Some 700 Moretown property owners were notified by the town’s listers that newly created computerized tax maps showed a change in their property lines. Nine hundred Moretown properties were recently surveyed digitally as part of the town’s two-year effort to create new tax maps.
The Moretown Select Board invited listers Deborah Feldman and Mike Woods along with the tax map contractor, CAI, to come in to discuss the new tax maps at a July 9 meeting.
Woods explained that after property owners were notified about 120 people had grieved their new maps.
“The town voted several years ago to create new tax maps; it was a two-year process that we contracted with CAI to produce those tax maps. Once we had the hearings and once you (the board) officially accepted the tax maps we started to input the data into the Grand List, noting all the changes and then this spring sent out letters to all the property owners who had some sort of change in their assessment of their land,” said Woods.
Don Butson from CAI explained that people are often alarmed at what they think is their property increasing or shrinking.
“Some people are angry because it went down and they think they lost land and some people are angry it went up because they don’t want to pay more taxes, but it all depends on how you look at it, but the fact is a surveyor will go out and survey a property and they’re not going to come up with what the deed says. Very rarely if ever, but that’s OK because they’re surveyors, they do a lot more record research, more field measurements and it will be more accurate. However, when we just send them a notice and we haven’t talked to them, that’s when they get excited about it,” Butson said.

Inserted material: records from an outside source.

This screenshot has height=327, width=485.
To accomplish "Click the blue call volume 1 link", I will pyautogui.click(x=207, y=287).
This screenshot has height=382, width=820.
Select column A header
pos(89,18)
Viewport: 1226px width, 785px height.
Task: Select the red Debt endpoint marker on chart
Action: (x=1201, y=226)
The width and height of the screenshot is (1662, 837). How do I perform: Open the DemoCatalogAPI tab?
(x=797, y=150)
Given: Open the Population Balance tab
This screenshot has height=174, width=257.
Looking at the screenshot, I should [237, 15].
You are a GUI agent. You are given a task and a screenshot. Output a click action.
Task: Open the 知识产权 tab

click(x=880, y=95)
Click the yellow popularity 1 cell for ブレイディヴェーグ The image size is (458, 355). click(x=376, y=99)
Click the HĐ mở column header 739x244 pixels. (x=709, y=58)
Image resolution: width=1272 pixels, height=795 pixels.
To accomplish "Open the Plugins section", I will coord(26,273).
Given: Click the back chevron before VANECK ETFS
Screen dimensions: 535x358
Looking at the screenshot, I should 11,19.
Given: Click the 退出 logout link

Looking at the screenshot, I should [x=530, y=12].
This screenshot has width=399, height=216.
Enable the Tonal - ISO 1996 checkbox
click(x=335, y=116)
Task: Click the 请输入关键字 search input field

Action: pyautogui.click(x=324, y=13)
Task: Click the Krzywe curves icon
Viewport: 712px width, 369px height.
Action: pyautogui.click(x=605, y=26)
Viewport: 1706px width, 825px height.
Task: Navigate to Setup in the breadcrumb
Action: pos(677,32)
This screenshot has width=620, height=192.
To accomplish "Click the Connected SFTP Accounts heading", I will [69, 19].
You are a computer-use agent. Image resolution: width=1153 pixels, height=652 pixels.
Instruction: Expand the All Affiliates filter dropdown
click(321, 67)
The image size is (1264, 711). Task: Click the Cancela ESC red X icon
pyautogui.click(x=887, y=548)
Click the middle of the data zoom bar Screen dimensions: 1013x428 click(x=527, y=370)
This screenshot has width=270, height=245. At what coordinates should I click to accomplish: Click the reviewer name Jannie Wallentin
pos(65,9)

The listers had a form for residents, a tax map correction form for landowners to challenge the surveys. The listers have made their best efforts to get land information as accurate as they can while also taking into consideration previous surveys, deed descriptions, and overall parcel boundaries. Landowners who disagree with the maps can provide their name, address, phone number and mapping lot and simple reasoning on why they think the survey is wrong, and submit the forms to the Board of Civil Authority (BCA).
“In my opinion, I think when tax bills go out is when a lot more people reflect on the money. I think it’s time to get the grievances done, go to the BCA -- if anyone wants to go to the BCA -- and close up your Grand List. Send your tax bills out; when the tax bills go out and if people have what they think are errors on their tax bills, that’s when you would give them the letters to send to CAI and, hopefully, CAI can reconcile with the property owners. I think the listers have done their due diligence in sending out the letters and hearing all these people,” said town administrator Cheryl Brown.
The listers told the board they felt like they were on track with their work, given the need to have a Grand List set for July 5, at which point the tax rate will be set and tax bills generated. The listers were given until the end of the year to submit any discrepancies and omissions.
The listers have held two rounds of grievances about the new tax maps.